Spitfire: The Semiauto That Became a Machine Gun

The Spitfire is a firearm with an interesting importance in legal history. Originally designed and marketed as an open-bolt semiautomatic-only carbine, it was determined to be a machine gun under the law in 1968, and all examples were required to be registered or destroyed. The reason was not its open bolt design, but rather because the safety lever could be used to hold the sear down and allow fully automatic fire without any alteration to the gun. This example was duly registered, and it now a transferrable machine gun.

Aside from this brouhaha, the Spitfire was simple a very poor man’s Thompson lookalike – although functionally it is much more like the M3 Grease Gun than the Thompson. It uses M3 magazines, and is cocked by simply pulling the bolt back with a finger, like the M3A1. The construction is extremely crude.

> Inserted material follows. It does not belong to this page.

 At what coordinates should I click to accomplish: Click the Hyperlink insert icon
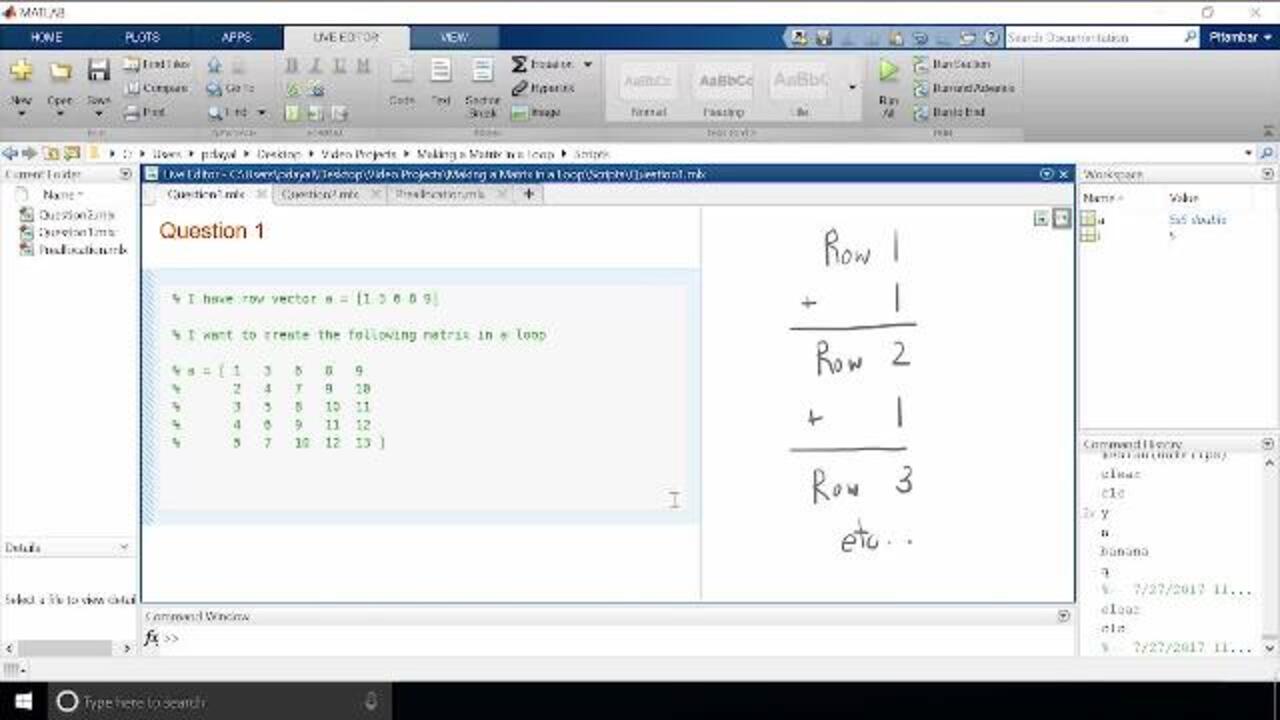click(x=520, y=88)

Following its machine gun ruling, a series of very similar guns were produced by the same designer which used a closed bolt operating system to avoid the legal issues – the Volunteer carbine in particular.


  1. What is the finish on the lower receiver? spray-paint? That is the worst surface treatment I have ever seen.

  2. Ian,
    After viewing the Spitfire video I’m curious if you want to look at an M1 Thompson I have on a Form 4 with a Merle Bitikofer 22lr conversion unit and SRT can installed. It works well with Black Dog 30 rd box mags and a 50 rd drum and is “movie” quiet with sub-sonic ammo. Several attempts were made to make 22 lr conversions for the Thompson but most were unreliable. Merle’s work great.

  3. “(…)safety lever could be used to hold the sear down and allow fully automatic fire without any alteration to the gun(…)”
    So this weapon is full-automatic capable due to design error?

    Were stock used sourced from original Thompson stocks? If yes how they get stock of stocks? Were loose Thompson sub-machine gun available as parts back then?

    • Plenty of loose Thompson bits have been wandering around since the 2nd WW. It was a legal full auto & semi-auto available in the US before the 2nd WW.

  4. Open Bolt Guns that could be easily MODIFIED to fire full auto were the ones targeted. I remember ads for the Spitfire (I am that old).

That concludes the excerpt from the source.